Main Hall

When Alabama Girls Industrial School opened in 1896, it had a classroom building, which for many years was called merely the Chapel, and a few temporary “out buildings.”  There were no living quarters; however, the president found several good families who agreed to board girls that first year of operation, and shortly after began planning the construction of a dormitory.  The Southern Railroad hauled the building materials free of charge.  The work went so well that West Wing, with a capacity of about 100 girls, was ready by the fall term of 1897.  It was the first of the three wings constituting Main Hall.

Before 1907, during the presidency of Dr. Peterson, what is now Central Main, containing the basement dining room, was added.

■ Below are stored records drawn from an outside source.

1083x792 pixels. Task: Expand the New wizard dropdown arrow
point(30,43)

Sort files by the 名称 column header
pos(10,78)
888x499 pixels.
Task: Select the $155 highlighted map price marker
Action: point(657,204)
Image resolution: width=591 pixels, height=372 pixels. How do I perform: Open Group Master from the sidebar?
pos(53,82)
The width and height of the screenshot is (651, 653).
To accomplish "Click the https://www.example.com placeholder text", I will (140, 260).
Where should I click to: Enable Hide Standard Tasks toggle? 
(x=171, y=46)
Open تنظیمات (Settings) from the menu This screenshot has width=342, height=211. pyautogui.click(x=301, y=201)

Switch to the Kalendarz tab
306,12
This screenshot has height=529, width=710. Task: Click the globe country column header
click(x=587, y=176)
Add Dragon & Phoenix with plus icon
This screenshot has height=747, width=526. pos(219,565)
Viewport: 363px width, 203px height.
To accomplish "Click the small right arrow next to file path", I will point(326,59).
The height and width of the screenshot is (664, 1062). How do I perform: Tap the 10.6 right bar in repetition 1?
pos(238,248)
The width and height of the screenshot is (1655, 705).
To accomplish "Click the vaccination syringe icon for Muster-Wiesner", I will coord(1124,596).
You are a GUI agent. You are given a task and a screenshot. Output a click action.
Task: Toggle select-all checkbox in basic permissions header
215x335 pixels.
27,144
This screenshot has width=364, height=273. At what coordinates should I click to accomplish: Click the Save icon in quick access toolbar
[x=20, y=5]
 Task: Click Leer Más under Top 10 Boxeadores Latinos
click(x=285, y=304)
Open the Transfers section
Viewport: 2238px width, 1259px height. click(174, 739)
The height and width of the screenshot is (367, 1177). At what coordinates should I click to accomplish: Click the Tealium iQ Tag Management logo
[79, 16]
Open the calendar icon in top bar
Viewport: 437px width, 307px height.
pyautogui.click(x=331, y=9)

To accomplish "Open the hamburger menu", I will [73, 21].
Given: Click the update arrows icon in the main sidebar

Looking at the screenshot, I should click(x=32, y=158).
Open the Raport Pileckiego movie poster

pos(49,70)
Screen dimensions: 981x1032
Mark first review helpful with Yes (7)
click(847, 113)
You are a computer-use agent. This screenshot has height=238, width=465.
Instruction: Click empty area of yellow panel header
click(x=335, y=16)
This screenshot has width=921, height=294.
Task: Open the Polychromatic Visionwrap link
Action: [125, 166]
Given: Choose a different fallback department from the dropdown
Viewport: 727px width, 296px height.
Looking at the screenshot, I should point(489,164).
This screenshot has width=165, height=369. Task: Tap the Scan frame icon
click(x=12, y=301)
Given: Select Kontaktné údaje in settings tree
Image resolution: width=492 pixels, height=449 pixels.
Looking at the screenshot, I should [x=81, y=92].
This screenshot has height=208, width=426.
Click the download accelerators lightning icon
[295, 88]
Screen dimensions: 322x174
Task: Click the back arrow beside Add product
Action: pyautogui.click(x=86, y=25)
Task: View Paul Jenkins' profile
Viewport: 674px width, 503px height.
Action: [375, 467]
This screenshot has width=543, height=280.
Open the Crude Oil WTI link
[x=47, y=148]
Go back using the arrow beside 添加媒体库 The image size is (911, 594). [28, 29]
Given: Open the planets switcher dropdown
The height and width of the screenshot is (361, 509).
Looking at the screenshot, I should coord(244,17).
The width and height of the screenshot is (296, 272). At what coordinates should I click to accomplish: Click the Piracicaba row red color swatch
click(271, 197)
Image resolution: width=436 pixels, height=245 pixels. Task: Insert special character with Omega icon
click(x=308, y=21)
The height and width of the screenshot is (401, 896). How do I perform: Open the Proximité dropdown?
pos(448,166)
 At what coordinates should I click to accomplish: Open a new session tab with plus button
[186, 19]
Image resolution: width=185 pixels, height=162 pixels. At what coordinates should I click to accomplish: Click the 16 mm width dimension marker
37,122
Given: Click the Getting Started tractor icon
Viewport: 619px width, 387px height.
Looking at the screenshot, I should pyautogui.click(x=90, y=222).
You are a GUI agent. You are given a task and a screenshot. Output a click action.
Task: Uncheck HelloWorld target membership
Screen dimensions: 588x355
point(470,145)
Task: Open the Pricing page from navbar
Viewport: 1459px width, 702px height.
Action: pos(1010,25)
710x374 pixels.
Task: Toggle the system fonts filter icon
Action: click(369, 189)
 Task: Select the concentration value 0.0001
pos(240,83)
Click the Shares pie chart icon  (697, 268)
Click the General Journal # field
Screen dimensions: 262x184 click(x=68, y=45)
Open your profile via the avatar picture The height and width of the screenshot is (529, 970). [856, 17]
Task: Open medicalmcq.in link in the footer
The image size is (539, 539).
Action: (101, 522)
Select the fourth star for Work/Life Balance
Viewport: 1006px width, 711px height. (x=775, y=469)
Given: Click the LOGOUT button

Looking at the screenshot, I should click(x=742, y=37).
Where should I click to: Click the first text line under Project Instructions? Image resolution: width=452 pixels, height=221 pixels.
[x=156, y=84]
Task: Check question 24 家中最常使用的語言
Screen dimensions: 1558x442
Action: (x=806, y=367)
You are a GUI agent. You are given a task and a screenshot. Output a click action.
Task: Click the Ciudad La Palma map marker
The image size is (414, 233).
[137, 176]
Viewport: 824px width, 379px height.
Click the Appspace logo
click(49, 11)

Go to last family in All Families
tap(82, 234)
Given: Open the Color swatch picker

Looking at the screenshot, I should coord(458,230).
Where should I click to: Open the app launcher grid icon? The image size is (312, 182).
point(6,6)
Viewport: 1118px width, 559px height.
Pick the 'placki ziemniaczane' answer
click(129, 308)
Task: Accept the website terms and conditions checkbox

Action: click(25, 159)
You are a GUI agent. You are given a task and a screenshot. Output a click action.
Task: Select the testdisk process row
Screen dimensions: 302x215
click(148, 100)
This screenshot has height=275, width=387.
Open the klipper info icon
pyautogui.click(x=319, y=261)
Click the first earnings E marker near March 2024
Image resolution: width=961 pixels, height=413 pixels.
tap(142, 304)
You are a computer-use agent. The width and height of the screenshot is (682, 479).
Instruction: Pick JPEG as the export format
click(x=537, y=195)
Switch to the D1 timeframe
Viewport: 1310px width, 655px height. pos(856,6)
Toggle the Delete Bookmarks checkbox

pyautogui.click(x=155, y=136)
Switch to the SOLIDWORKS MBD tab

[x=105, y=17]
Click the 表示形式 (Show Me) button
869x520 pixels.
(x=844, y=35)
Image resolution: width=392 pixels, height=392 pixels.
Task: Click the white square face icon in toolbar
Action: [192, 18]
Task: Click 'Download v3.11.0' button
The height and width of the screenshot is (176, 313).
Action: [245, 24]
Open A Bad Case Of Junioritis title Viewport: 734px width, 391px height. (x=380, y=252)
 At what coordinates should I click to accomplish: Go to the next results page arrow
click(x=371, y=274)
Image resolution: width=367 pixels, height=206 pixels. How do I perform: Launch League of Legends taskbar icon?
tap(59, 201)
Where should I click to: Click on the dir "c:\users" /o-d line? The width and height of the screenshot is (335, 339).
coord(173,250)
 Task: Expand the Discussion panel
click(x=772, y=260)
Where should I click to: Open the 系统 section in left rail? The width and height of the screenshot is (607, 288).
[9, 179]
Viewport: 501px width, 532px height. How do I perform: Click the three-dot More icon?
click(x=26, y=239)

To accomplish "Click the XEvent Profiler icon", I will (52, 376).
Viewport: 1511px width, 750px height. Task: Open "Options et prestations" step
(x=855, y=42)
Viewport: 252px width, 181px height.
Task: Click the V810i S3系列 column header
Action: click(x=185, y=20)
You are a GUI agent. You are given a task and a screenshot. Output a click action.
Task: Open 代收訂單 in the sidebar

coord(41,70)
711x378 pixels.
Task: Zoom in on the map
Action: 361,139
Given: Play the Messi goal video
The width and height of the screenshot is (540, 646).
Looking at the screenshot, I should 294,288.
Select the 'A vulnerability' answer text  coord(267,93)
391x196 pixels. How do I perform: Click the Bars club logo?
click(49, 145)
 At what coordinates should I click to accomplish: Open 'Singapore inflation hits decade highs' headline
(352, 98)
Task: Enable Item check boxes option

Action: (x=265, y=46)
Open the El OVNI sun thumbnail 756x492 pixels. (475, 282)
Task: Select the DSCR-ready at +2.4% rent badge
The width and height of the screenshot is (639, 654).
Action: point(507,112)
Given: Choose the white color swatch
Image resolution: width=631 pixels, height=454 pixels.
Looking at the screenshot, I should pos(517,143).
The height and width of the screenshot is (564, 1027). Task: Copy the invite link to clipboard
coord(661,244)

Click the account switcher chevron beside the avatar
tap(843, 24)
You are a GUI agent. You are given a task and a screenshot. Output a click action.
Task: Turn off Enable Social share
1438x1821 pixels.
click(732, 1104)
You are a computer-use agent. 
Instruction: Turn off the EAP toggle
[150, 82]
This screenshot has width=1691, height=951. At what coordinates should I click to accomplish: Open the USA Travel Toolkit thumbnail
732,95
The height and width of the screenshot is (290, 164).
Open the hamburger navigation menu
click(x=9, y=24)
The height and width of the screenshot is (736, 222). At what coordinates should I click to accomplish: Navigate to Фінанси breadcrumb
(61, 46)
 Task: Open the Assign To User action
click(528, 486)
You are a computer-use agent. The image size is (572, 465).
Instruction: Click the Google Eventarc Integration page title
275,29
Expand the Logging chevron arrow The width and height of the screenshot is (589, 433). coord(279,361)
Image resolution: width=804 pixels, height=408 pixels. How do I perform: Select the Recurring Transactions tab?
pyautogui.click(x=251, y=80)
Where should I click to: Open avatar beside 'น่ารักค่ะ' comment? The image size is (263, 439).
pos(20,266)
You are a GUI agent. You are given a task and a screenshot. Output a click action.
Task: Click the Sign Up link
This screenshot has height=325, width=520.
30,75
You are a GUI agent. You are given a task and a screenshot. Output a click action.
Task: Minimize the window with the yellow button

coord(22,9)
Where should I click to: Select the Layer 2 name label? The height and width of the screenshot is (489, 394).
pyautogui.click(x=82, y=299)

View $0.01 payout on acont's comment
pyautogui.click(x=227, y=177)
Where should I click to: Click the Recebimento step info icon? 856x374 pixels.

When Dr. Palmer became president in 1907, he made the completion of the dormitory top priority.  The job was finished late in the summer of 1908.  Following the plans of the architect William Earnest Spink of Birmingham, the East Wing was built, the West Wing enlarged and the front finished.  The complete building housed more than 400 young women and, at one time, was thought to be the largest female residence hall in the Deep South.

Special features of Main are the two tubular Kirker-Bender fire escapes, which have been the terror and delight of generations of students, and the balky elevator affectionately called “Mr. Otis.” It is very noticeable that the arcade on either side of the front entrance differs in style of architecture.  The west side has arches and the east side has straight lines with modified doric columns.  No one seems to know why.  The exterior has remained essentially unchanged but the interior has undergone a number of renovations and alterations.  In the early days, there had been a wide staircase leading from the second floor into the lobby.  In 1946, it was replaced and in 1986 restored.

(This is an excerpt from White Columns & Red Bricks by Lucille Griffith, Ph. D.)